Records for the exercise -
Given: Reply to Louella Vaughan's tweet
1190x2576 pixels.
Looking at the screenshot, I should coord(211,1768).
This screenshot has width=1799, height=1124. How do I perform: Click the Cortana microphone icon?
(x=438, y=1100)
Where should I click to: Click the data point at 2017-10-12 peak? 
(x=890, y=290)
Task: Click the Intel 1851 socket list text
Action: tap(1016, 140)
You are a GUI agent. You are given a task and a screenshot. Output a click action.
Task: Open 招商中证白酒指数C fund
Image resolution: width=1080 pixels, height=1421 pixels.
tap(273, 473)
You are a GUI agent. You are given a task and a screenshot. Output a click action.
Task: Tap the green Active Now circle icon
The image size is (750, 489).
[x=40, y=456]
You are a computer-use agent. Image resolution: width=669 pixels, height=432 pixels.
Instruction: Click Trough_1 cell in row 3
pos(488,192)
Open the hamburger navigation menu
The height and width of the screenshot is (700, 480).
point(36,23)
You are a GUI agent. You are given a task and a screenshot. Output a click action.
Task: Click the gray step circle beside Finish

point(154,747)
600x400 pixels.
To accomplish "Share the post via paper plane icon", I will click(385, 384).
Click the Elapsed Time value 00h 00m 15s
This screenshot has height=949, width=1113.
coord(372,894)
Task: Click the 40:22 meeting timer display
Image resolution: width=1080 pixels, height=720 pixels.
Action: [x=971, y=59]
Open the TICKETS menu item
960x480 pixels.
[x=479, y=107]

Exercise details -
Restate word for word the lines from the line containing "Image resolution: width=1080 pixels, height=1421" through the last line of the listing, inclusive, and nothing beyond them.

Expected output -
Image resolution: width=1080 pixels, height=1421 pixels.
tap(273, 473)
You are a GUI agent. You are given a task and a screenshot. Output a click action.
Task: Tap the green Active Now circle icon
The image size is (750, 489).
[x=40, y=456]
You are a computer-use agent. Image resolution: width=669 pixels, height=432 pixels.
Instruction: Click Trough_1 cell in row 3
pos(488,192)
Open the hamburger navigation menu
The height and width of the screenshot is (700, 480).
point(36,23)
You are a GUI agent. You are given a task and a screenshot. Output a click action.
Task: Click the gray step circle beside Finish

point(154,747)
600x400 pixels.
To accomplish "Share the post via paper plane icon", I will click(385, 384).
Click the Elapsed Time value 00h 00m 15s
This screenshot has height=949, width=1113.
coord(372,894)
Task: Click the 40:22 meeting timer display
Image resolution: width=1080 pixels, height=720 pixels.
Action: [x=971, y=59]
Open the TICKETS menu item
960x480 pixels.
[x=479, y=107]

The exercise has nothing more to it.